Geometry and topology of complex interconnected systems is a project at the intersection of geometry, topology, algebra, and probability. The goal is to answer the following questions: how probabilistic effects appear at different scales in complex interconnected systems, how an understanding can be used to verify hypotheses about different complicated datasets, and how prediction and statistical analysis can take these structures into account. This project is led by Professor Michael Farber and part of the data-centric engineering programme's 'Mathematical foundations' challenge.
AI for control problems project uses a competition platform to accelerate progress in data-driven control problems. 'Rangl' is a competition platform created at the Alan Turing Institute as a new model of collaboration between academia and industry. Through integration with OpenAI Gym, rangl offers a user-friendly environment to develop learning approaches to data-driven control problems. Anybody can propose a rangl challenge, compete in a challenge by designing a controller, or contribute an 'off-the-shelf' AI controller for users to customise. This project is led by Professor John Moriarty.
Solar nowcasting with machine vision project will establish a worldwide open data “clearing house” for solar photovoltaic geodata. The clearing house will reconcile data sources, and transform the data into clean datasets consumable directly by machine learning algorithms. The algorithms being used for PV out-turn prediction by regional and national network operators (National Grid) and commercial market participants. This “missing link” will be a force multiplier, reducing carbon missions by enabling new demand management and energy-trading innovations. This project is led by Dr Dan Stowell and colleagues from University of Sheffield, University of Oxford and Open Climate Fix.
Detecting and understanding harmful content online project aims to systematise research in online harms (e.g. research on hate speech). It will do this by developing lists of datasets and benchmarks to compare different attempts to solve the problem and developing guidelines for practitioners who wish to use the outputs of online harms research. The project is led by Professor Nishanth Sastry, Dr Bertie Vidgen and Dr Gareth Tyson. A result of this project includes a hatespeechdata.com website which collects together several known datasets related to hate speech online. This is expected to serve as a resource for researchers in the area.
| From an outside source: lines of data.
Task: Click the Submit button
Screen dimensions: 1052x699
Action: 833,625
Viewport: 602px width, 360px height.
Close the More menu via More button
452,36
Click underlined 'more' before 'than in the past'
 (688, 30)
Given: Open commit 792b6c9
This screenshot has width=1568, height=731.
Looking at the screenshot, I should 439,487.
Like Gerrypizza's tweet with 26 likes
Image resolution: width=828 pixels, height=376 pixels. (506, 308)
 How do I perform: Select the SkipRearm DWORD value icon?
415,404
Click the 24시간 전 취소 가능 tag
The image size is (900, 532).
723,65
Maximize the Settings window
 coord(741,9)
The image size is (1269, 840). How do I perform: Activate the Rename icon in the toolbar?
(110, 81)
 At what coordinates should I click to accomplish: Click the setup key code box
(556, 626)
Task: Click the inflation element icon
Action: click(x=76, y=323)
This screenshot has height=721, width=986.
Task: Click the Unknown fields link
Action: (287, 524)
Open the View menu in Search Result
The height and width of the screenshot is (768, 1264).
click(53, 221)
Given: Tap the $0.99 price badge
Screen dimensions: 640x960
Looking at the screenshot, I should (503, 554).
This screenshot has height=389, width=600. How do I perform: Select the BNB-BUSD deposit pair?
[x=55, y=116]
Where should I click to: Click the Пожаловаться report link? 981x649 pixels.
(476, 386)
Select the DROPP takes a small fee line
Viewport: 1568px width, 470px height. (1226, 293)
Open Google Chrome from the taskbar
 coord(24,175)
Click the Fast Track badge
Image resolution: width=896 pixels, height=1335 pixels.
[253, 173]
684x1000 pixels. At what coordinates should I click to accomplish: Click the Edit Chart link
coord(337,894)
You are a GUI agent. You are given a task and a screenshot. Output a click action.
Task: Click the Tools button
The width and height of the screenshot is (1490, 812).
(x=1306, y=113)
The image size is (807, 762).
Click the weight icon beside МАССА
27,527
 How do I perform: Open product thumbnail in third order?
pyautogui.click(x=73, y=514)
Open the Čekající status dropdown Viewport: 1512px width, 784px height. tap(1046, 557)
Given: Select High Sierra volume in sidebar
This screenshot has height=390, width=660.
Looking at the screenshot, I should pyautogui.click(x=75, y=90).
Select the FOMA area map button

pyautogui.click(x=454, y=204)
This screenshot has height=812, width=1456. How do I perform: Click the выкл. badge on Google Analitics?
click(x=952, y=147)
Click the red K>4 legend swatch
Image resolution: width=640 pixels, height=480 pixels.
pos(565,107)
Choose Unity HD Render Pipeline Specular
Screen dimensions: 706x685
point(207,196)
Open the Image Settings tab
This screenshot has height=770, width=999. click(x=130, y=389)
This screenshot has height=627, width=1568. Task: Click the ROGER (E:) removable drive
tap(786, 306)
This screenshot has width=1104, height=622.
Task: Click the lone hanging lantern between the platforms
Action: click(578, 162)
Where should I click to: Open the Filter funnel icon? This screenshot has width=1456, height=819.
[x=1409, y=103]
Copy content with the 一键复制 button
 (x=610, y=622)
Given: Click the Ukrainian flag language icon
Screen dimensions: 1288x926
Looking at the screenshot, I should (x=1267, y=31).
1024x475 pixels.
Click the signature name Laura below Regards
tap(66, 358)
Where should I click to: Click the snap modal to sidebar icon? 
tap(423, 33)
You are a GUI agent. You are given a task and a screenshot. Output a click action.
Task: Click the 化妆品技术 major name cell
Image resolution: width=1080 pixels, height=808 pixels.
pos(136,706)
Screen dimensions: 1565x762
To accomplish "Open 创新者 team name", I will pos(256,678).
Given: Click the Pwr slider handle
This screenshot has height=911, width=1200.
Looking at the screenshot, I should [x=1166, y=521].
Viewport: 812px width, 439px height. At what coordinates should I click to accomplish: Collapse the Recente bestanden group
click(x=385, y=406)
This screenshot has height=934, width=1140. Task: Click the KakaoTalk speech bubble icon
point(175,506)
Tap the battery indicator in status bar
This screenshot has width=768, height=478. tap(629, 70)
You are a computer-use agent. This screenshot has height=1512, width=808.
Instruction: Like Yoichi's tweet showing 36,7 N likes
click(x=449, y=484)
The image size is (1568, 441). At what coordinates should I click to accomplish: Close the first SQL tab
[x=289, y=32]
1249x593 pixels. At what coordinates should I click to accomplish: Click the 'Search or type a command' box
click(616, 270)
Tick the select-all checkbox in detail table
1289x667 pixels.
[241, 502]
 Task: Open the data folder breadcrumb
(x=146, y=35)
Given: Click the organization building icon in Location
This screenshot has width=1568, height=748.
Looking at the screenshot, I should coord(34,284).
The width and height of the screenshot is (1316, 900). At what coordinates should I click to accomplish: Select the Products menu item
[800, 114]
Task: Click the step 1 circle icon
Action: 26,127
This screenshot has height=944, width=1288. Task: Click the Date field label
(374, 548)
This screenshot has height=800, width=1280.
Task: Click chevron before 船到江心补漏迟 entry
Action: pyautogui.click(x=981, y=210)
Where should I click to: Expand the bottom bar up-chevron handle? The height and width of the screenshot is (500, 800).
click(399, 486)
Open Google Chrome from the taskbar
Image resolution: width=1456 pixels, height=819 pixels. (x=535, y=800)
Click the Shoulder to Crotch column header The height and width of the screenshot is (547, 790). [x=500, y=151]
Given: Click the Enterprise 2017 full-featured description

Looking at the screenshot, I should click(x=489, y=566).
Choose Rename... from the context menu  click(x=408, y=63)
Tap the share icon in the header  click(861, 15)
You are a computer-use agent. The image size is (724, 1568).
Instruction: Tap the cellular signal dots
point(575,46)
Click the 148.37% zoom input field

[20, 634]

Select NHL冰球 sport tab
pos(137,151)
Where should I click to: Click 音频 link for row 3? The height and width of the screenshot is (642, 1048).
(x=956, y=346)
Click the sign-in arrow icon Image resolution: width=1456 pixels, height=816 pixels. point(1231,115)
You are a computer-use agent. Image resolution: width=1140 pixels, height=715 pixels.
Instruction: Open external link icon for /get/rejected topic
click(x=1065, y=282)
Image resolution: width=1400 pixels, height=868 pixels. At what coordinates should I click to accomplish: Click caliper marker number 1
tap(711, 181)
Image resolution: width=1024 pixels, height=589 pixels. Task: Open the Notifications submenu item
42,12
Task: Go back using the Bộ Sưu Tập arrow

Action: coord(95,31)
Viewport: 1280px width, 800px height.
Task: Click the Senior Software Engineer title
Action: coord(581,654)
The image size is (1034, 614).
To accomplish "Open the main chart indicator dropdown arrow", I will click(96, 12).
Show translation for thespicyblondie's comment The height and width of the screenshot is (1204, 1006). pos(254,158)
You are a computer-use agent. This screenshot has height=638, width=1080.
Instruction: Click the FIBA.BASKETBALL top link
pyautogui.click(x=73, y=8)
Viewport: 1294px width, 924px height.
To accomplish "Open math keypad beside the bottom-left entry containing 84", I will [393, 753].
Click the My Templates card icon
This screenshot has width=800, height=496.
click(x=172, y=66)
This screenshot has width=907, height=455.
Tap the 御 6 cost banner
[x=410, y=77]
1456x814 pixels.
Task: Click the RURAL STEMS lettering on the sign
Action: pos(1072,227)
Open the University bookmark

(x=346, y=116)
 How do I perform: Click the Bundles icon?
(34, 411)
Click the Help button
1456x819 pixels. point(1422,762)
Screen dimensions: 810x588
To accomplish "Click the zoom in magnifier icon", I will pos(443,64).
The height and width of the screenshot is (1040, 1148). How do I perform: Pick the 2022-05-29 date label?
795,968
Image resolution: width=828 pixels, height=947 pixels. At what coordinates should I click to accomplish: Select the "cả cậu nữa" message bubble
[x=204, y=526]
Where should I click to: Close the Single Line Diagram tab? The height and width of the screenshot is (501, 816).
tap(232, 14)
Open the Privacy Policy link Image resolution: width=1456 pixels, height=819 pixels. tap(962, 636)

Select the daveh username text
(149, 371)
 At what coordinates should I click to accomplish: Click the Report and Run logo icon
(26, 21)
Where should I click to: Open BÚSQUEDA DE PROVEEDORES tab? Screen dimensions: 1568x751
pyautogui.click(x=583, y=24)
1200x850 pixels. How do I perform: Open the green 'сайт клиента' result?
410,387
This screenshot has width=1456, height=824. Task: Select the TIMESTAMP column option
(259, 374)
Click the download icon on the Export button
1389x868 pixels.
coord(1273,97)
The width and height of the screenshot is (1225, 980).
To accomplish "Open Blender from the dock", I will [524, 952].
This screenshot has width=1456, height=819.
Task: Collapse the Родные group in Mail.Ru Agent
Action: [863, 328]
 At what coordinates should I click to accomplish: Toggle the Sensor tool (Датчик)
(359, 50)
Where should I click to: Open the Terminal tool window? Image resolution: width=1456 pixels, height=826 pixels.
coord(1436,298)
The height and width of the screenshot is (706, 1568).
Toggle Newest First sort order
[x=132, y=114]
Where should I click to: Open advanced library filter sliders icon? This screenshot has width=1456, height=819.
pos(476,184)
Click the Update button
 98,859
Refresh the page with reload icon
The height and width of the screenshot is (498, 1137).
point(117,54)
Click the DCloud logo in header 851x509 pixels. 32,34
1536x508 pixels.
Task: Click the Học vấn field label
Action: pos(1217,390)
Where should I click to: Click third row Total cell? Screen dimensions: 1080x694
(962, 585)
Security and privacy in the decentralised web project is looking at the emerging decentralised web - specifically 'Mastodon' which is a decentralised version of Twitter. To achieve this, a web collection tool is being developed to gather and analyse data from Mastodon. This project aims to perform a statistical analysis that characterises usage of Mastodon and design techniques to help Mastodon instances to identify malicious behaviour and resilience threats to the system. The output is a large-scale characterisation of user behaviour and resiliience threats to the infrastructure. This project is led by Dr Gareth Tyson, Dr Emiliano De Cristofaro and Professor Nishanth Sastry.